After all, when I returned to A Christmas Carol as an adult I have to admit that old Mr. Scrooge seemed much more sympathetic, maybe even prophetic. Why, who among us really enjoys the mad rush until Christmas Day? The overspending, excess, cheeky marketing and rampant cynicism all seem to suggest that Scrooge might have been on to something. Bah, the farce, indeed! Even the tendrils of Scrooge’s most despicable notion that society should seek to “reduce the world’s surplus population” seeks to take dark root.

However, the horror of Tiny Tim’s plight had not abated. As a younger adult, with my own small children, watching this scene struck me more than before. Every child is afraid of death, but parents fear nothing more than the death of their children. I can hardly bring myself to write about it. So for me the meaning of A Christmas Carol started to change, like all of our lives, from the story of my own dreams to the story of my dreams for someone else.

Scrooge’s path to redemption begins with the ghost of past Christmas reminding him of the younger version of himself, the one who loved and was loved, before he was hardened by time and slowly let himself be consumed by it. ambition and greed.

The Phantom evokes a vision of Scrooge’s mentor, the merry Mr. Fezziwig, a successful merchant who could be the first example in English literature of someone who had achieved the optimum “work / life balance”. Victorian readers would have recognized Fezziwig as a character from a dying era, in which wealthy landowners would open their homes to their sharecroppers for a long Christmas party (sometimes even lasting twelve days).

After all, it turns out that Scrooge was not born a monster.
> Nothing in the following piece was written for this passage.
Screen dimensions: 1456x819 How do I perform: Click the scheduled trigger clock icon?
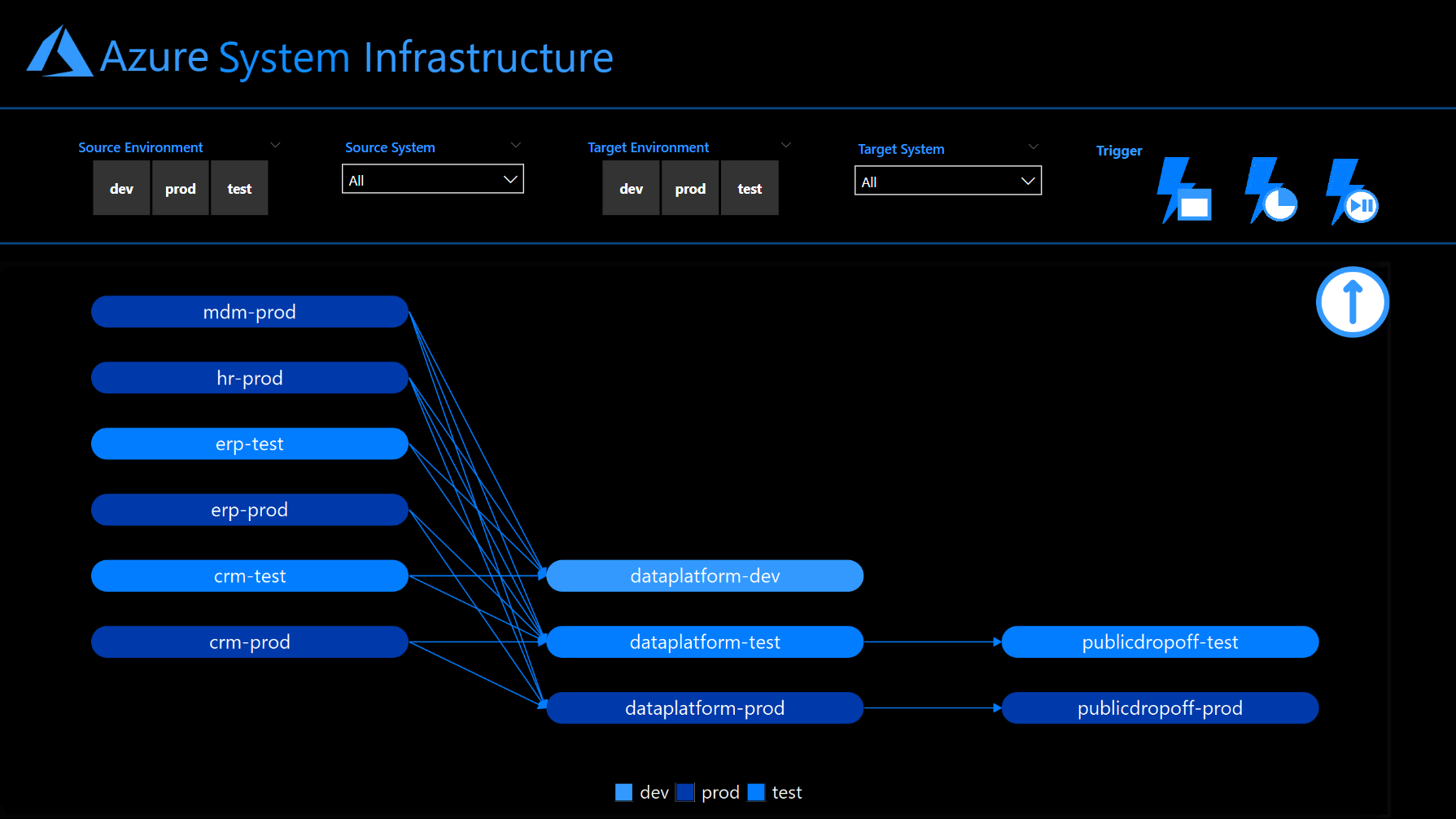point(1270,189)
We learn that he was sent to boarding school at a young age by a distant father and was not allowed to return home during the holidays. Little by little, he deviated from the model of the happy and generous Fezziwig towards something miserable, but it was not until the ghost of the Christmas present showed Scrooge the intended fate of Tiny Tim that the extent of his error began. to take shape. By the time the Ghost of Christmas Future delivers Scrooge’s vision of the lonely and miserable death, we already know someone is about to change their mind.
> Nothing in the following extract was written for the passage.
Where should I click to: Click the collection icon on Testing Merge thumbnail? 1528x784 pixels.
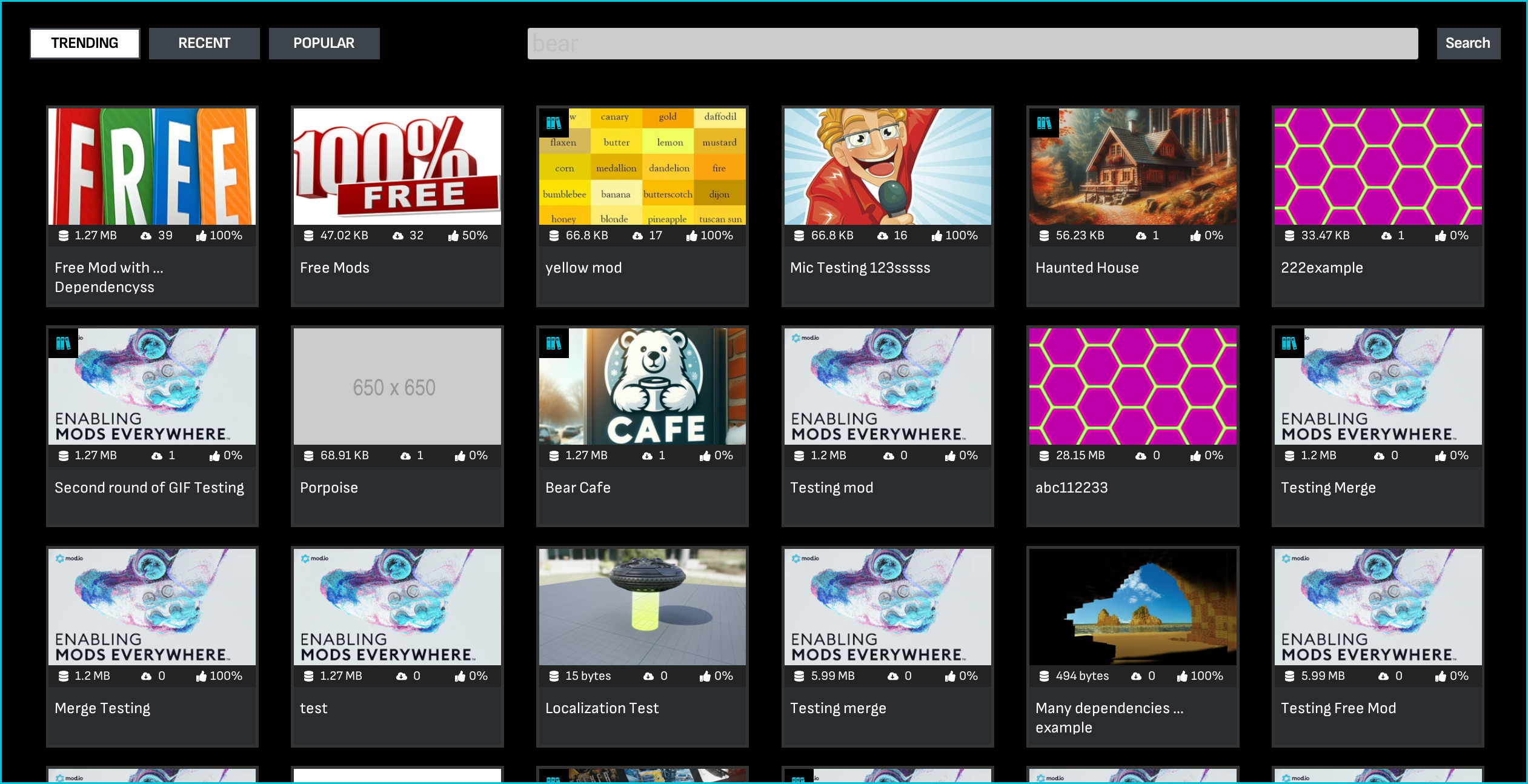1289,343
This year my kids are much older than Tiny Tim was in that terrible sight. I even managed to get through this terrible scene without a tear, which for me is an extraordinary achievement. But I couldn’t make it through the whole room. The one that finally got me (spoiler alert) was after Scrooge converted on Christmas morning when he became Tiny Tim’s “second father”, promising to cure Tim’s lameness. They were tears of joy and hope, mixed with a few of salty resolution, for it was the recognition that we will all die eventually, that we each have to contemplate our own legacy and that we can only hope. that our worldly works will leave a positive memory. Brand.
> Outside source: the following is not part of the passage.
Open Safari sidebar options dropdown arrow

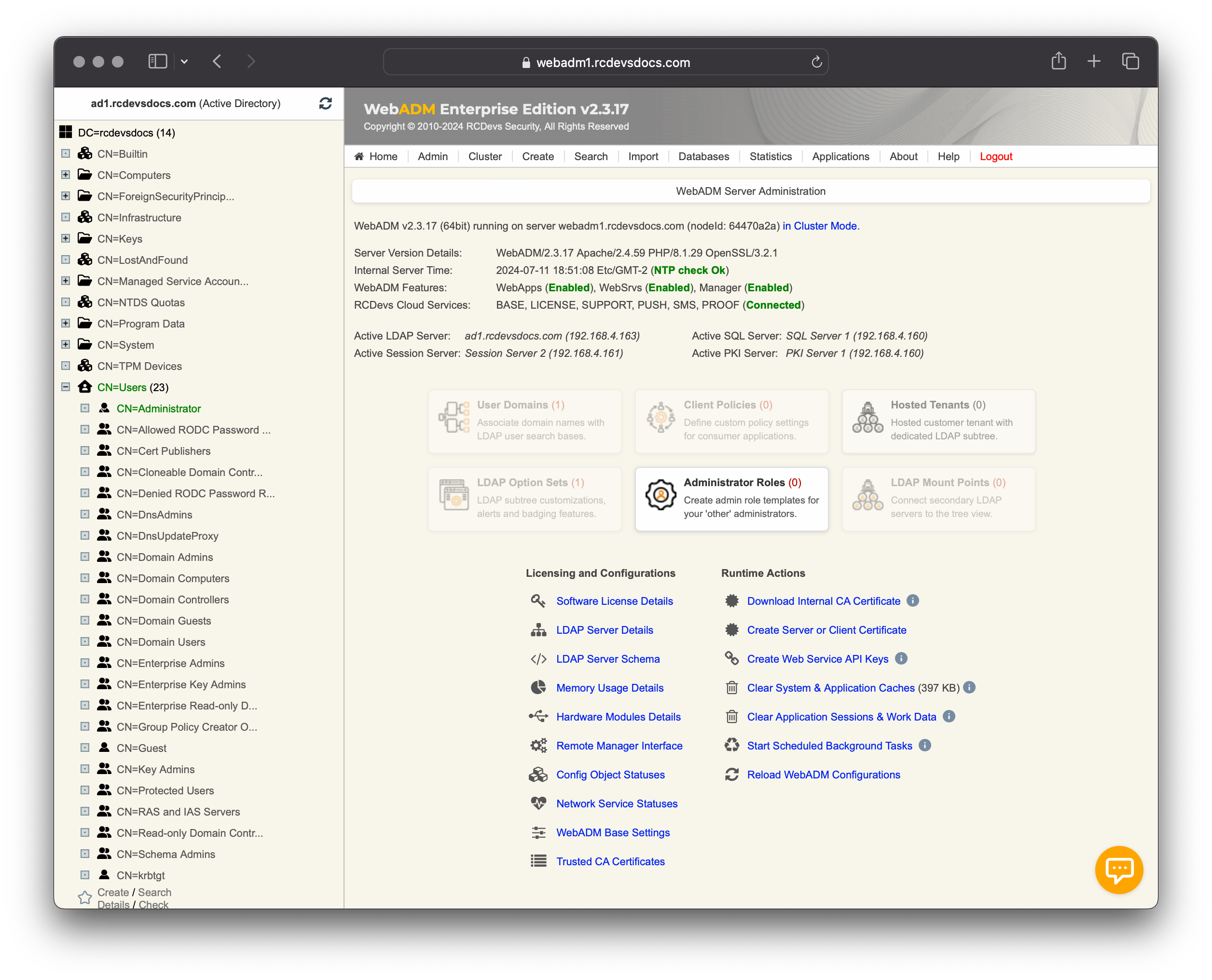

Yes, somewhere between elementary school and AARP eligibility, the Scrooge miracle happened to me just like it happened to him. Call it humility, self-awareness, the golden rule or a commandment, the sense of Christmas has managed to enter my brain, if only for a few days. Really what matters more than the ducats we accumulate is what we do with them, how we spend our time and how we treat each other.

As Scrooge’s nephew said: “I always thought Christmas time was a good time; a kind, indulgent, charitable, pleasant time; when men and women seem, by consent, to freely open their locked hearts, and think of the people below them as if they really were fellow travelers to the grave, and not another race of creatures related to d other trips.

So just like Bob Cratchit proposed, before Scrooge was even redeemed, here is Mr. Scrooge, our party founder. For he is us, and we are him, and we will always be in each other’s company until we leave this earth.

And of course, as Tiny Tim said:

God bless us all!

Burke Koonce is an investment strategist at Trust Company of the South in Raleigh, North Carolina.